Ore 12 - Berlusconi vuole la "Grande riforma" ma non fa quelle promesse. Oggi tocca alle Province

altroL’ultima trovata del premier è la Grande Riforma. Cioè cambiare tutto per non cambiare niente. Per legittimare un “uomo solo al comando”.

Un esempio di riforma solo annunciata? Oggi in Parlamento si vota per l’abolizione delle Province. Dalle solite promesse elettorali non seguiranno i fatti. Perché?

Perché in campagna elettorale (quasi) tutti, Berlusconi in testa, si erano impegnati per eliminare le Province, ente ritenuto inutile, ingoiatore di ingenti risorse che potrebbero essere utilizzate per il rilancio dell’economia, per sostenere i lavoratori e le imprese in crisi, per aiutare le famiglie.

Invece nulla. Come sempre. Balle, balle e ancora balle. La politica del fare è la politica del bluff.

Oggi alla Camera non succederà un bel niente: tutti (meno l’Udc, pare) tireranno la mano indietro e le Province continueranno a succhiare il bilancio dello Stato, sempre più indebitato.
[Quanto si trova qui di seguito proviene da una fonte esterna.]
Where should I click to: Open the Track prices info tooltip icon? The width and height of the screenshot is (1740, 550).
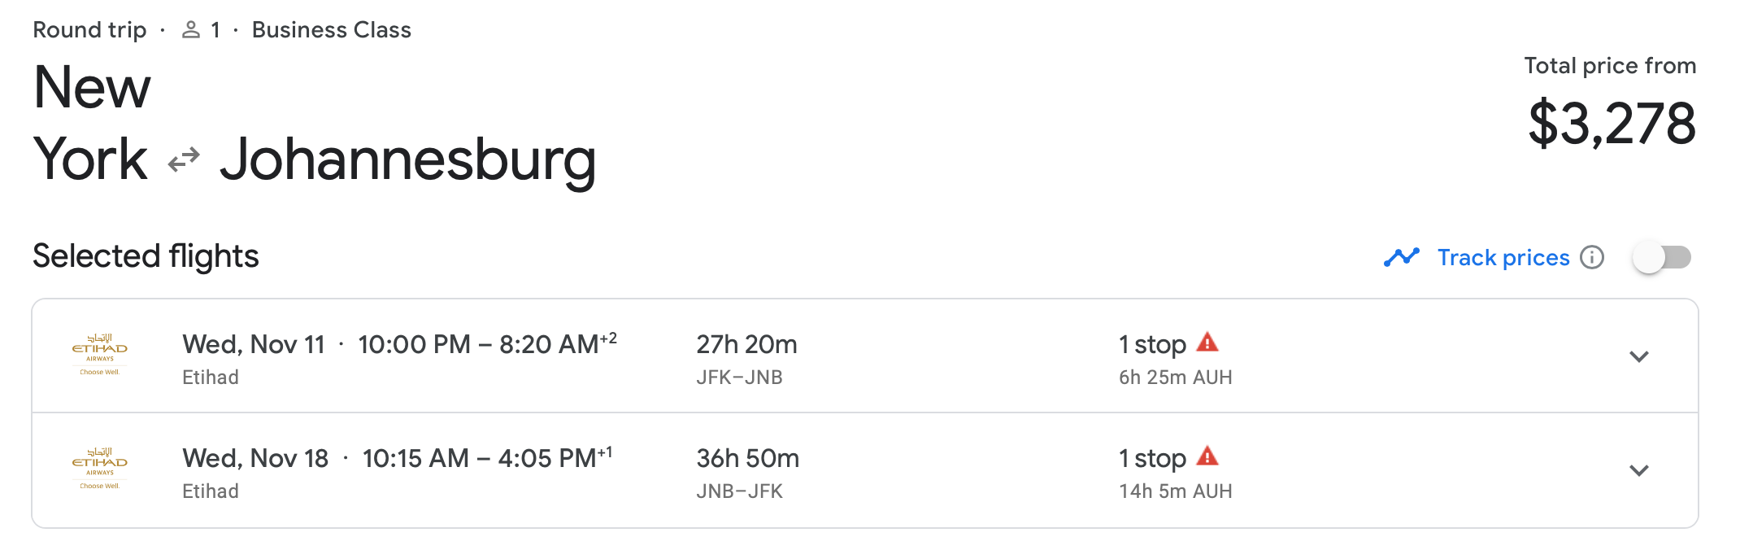[x=1594, y=257]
Non ci si schioda dal patchwork fatto per non disturbare gli alleati, i capi bastone che tengono in saccoccia tessere e consenso nel territorio, i governatori che distribuiscono soldi e regalie come antichi feudatari: insomma, per non perdere voti.

E’ il solito refrain: prendere per i fondelli gli italiani. Che, ignari spettatori del grande caos Made in Italy, pagano questo Parlamento di “anime morte” e questa politica della cacca (si scrive così perché così si chiama) che le impone.

Fascismo? Macchè: sfascismo! Cornuti e mazziati.